# Proving cardinality of sets

• Apr 28th 2011, 11:44 AM
xEnOn
Proving cardinality of sets
Given that sets A, B, C are subsets of a finite set S prove that
$\left | A\cup B\cup \bar{C} \right | =\left | S \right | -\left | C \right |+\left | A\cap C \right | +\left | B\cap C \right | -\left | A\cap B\cap C \right |$

So I started of throwing a dummy element into the sets that I will keep track of:
$Let \; x\in A\cup B\cup \bar{C}$
$\Rightarrow x\in A \; or \; x\in B \; or \; x\notin C$

Then I list out all the possible cases:
http://quicklatex.com/cache3/ql_c87e...40afa14_l3.png

Since in all the cases, the cardinality are equal to 1, can I say that hence the theorem is proven?
• Apr 28th 2011, 12:09 PM
Plato
Quote:

Originally Posted by xEnOn
Given that sets A, B, C are subsets of a finite set S prove that
$\left | A\cup B\cup \bar{C} \right | =\left | S \right | -\left | C \right |+\left | A\cap C \right | +\left | B\cap C \right | -\left | A\cap B\cap C \right |$

I would start out with this.
$|A\cup B\cup\overline{C}|=|A|+|B|+|\overline{C}|-|A\cap B|-|A\cap\overline{C}|-|B\cap\overline{C}|+|A\cap B\cap\overline{C}|$
Then note four facts:
$|\overline{C}|=|S|-|C|$
$|A\cap\overline{C}|=|A|-|A\cap C|$
$|B\cap\overline{C}|=|B|-|B\cap C|$
$|A\cap B\cap\overline{C}|=|A\cap B|-|A\cap B\cap C|$
Substitute.
• Apr 28th 2011, 10:08 PM
xEnOn
I suddenly got confused at one part.
Is $\left | A\cup B\cup \bar{C} \right |= \left | \bar{C} \right |$?
Because it feels like $A\cup B$ is already part of $\bar{C}$, ie: $(A\cup B) \subseteq \bar{C}$
Then so $\left | A\cup B\cup \bar{C} \right |= \left | \bar{C} \right |$?
• Apr 29th 2011, 02:20 AM
Plato
Quote:

Originally Posted by xEnOn
I suddenly got confused at one part.
Is $\left | A\cup B\cup \bar{C} \right |= \left | \bar{C} \right |$?
Because it feels like $A\cup B$ is already part of $\bar{C}$, ie: $(A\cup B) \subseteq \bar{C}$
Then so $\left | A\cup B\cup \bar{C} \right |= \left | \bar{C} \right |$?

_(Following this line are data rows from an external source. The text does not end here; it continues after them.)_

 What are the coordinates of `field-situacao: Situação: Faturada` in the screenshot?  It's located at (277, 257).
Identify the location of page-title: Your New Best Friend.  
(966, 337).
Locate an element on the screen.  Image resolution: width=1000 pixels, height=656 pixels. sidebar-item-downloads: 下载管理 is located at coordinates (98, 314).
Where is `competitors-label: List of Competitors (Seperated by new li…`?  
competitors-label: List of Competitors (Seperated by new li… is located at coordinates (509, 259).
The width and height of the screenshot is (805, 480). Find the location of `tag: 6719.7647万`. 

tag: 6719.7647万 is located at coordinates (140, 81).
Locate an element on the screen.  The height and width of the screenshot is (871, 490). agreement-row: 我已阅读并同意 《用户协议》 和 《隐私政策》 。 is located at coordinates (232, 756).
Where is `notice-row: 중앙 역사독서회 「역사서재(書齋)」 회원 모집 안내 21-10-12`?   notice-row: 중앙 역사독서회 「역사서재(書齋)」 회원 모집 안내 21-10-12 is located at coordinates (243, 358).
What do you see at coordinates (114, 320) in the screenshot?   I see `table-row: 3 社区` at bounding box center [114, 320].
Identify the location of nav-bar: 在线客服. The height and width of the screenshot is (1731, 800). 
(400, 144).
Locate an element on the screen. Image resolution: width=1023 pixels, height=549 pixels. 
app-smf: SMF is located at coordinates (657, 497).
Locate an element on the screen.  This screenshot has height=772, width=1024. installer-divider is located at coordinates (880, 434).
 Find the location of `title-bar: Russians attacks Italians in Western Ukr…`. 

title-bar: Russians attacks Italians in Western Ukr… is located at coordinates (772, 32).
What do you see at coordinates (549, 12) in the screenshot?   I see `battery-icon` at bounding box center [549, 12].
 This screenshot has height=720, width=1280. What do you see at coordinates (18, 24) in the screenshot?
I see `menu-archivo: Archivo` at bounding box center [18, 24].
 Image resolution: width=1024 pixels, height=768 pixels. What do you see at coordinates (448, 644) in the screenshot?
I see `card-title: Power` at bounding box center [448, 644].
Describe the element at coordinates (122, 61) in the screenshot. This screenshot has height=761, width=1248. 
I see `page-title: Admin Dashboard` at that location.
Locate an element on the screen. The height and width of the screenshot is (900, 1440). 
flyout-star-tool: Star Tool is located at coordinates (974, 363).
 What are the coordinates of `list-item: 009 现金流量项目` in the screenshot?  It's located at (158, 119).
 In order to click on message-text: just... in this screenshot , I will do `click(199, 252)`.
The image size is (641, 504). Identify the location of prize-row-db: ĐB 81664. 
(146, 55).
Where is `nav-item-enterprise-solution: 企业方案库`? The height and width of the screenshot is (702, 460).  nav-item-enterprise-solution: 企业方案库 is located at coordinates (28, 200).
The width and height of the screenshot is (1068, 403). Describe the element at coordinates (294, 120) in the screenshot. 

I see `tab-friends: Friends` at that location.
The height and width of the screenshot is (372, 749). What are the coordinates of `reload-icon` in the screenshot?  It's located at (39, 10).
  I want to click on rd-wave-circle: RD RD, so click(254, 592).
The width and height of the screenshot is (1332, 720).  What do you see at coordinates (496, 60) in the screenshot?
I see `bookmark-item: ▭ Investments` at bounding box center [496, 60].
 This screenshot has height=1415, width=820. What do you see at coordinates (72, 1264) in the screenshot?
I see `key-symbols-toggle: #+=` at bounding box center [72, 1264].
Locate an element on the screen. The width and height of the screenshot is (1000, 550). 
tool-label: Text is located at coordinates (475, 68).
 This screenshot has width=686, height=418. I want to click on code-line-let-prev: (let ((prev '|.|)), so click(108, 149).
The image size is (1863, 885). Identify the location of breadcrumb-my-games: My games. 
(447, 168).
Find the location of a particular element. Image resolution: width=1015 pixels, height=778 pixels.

$(A\cup B) \subseteq \overline{C}$, this true only if $(A\cup B)\cap C=\emptyset$.
Otherwise, it is not true.
• Apr 29th 2011, 07:19 AM
xEnOn
Quote:

Originally Posted by Plato
$(A\cup B) \subseteq \overline{C}$, this true only if $(A\cup B)\cap C=\emptyset$.
Otherwise, it is not true.

Why is it true only if it is an empty set?
Any elements in A or in B or in both or somewhere in the universal set outside of C, as long as it is not in C, it is considered $\overline{C}$, isn't it?
• Apr 29th 2011, 07:33 AM
Plato
Quote:

Originally Posted by xEnOn
Why is it true only if it is an empty set?
Any elements in A or in B or in both or somewhere in the universal set outside of C, as long as it is not in C, it is considered $\overline{C}$, isn't it?

$\begin{gathered} S = \left\{ {0,1,2,3,4,5,6,7,8,9} \right\} \hfill \\ A = \left\{ {0,1,2,3,4} \right\} \hfill \\ B = \left\{ {1,3,5,7,9} \right\} \hfill \\ C = \left\{ {4,5,6,7} \right\}\;\& \;\overline C = \left\{ {0,1,2,3,8,9} \right\} \hfill \\ \end{gathered}$
Now is $(A\cup B)\subseteq \overline C~?$
• Apr 29th 2011, 09:54 AM
xEnOn
Quote:

Originally Posted by Plato
$\begin{gathered} S = \left\{ {0,1,2,3,4,5,6,7,8,9} \right\} \hfill \\ A = \left\{ {0,1,2,3,4} \right\} \hfill \\ B = \left\{ {1,3,5,7,9} \right\} \hfill \\ C = \left\{ {4,5,6,7} \right\}\;\& \;\overline C = \left\{ {0,1,2,3,8,9} \right\} \hfill \\ \end{gathered}$
Now is $(A\cup B)\subseteq \overline C~?$

oh you are right! Maybe it is more appropriate to say $((A \cup B)\cap \overline{C})\subseteq \overline{C}$. Thanks!